_TASK BRIEF_: Extract the lines that carry the string "Close" from the listing.

----

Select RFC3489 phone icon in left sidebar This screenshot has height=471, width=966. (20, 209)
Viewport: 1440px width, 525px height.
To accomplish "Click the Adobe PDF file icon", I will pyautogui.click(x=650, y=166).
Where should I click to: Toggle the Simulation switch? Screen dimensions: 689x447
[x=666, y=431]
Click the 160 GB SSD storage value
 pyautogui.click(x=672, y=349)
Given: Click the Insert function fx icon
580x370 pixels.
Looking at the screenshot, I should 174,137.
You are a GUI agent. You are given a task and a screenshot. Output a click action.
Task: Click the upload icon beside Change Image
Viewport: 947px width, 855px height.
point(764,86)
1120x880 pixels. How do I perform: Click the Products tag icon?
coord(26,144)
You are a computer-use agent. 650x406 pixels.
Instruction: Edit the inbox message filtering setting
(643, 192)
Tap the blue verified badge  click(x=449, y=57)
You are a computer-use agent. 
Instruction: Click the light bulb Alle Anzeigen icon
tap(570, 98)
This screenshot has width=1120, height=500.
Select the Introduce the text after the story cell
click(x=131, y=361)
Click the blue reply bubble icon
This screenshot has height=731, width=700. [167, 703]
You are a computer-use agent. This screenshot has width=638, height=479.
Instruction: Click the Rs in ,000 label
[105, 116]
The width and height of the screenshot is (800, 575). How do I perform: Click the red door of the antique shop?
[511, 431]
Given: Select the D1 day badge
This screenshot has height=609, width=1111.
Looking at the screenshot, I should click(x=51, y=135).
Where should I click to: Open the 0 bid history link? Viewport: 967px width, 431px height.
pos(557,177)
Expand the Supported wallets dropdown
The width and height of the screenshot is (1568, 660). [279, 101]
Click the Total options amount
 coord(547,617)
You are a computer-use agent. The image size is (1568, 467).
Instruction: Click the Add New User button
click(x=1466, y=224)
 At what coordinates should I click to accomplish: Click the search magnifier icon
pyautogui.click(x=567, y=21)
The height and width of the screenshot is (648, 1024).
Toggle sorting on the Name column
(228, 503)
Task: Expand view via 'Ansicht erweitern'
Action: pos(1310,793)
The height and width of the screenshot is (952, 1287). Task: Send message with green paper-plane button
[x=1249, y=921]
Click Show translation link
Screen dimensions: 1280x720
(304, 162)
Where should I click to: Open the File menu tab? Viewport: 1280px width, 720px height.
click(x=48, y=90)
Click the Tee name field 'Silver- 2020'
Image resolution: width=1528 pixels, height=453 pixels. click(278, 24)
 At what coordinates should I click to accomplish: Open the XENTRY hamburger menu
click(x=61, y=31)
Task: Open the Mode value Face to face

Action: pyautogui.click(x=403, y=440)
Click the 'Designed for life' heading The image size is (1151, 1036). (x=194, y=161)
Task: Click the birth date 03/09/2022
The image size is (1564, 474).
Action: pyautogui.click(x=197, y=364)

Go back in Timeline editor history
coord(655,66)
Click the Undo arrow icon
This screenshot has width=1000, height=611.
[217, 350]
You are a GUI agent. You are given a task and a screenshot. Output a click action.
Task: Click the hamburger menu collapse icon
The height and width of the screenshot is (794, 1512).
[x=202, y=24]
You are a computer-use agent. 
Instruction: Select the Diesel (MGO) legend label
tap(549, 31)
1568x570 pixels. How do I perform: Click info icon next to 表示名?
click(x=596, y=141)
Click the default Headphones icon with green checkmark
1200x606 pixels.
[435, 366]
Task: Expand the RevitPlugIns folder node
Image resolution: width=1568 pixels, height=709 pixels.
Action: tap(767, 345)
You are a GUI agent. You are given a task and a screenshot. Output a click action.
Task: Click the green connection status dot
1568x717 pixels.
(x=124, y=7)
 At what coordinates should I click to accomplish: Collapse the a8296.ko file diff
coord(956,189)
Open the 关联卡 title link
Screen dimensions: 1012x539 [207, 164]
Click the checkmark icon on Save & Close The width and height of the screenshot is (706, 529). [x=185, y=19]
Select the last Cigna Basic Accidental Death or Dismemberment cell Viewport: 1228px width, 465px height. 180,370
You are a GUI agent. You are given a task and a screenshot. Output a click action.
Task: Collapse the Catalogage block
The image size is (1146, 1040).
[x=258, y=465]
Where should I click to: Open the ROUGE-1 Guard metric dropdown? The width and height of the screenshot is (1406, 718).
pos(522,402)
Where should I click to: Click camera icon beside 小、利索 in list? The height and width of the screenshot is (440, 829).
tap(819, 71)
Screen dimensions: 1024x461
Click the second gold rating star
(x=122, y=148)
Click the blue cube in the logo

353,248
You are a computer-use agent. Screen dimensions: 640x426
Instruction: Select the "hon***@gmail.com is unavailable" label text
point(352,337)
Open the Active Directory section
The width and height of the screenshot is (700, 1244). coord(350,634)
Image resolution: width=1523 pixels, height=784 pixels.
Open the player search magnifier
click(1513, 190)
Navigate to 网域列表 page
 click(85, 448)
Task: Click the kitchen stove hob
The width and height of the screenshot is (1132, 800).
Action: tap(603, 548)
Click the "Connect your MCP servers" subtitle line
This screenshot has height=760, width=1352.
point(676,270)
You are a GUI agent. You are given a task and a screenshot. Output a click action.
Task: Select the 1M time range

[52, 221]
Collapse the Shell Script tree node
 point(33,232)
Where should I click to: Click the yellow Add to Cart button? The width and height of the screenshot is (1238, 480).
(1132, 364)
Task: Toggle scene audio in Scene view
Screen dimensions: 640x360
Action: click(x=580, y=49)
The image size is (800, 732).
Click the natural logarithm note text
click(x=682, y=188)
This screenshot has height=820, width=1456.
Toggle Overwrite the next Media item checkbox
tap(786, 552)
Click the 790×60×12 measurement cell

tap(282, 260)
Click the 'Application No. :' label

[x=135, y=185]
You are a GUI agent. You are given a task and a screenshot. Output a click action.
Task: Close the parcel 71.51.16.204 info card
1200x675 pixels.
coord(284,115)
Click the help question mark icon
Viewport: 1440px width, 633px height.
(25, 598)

----

_WRITTEN SOLUTION_:
Click the checkmark icon on Save & Close The width and height of the screenshot is (706, 529). [x=185, y=19]
Task: Close the parcel 71.51.16.204 info card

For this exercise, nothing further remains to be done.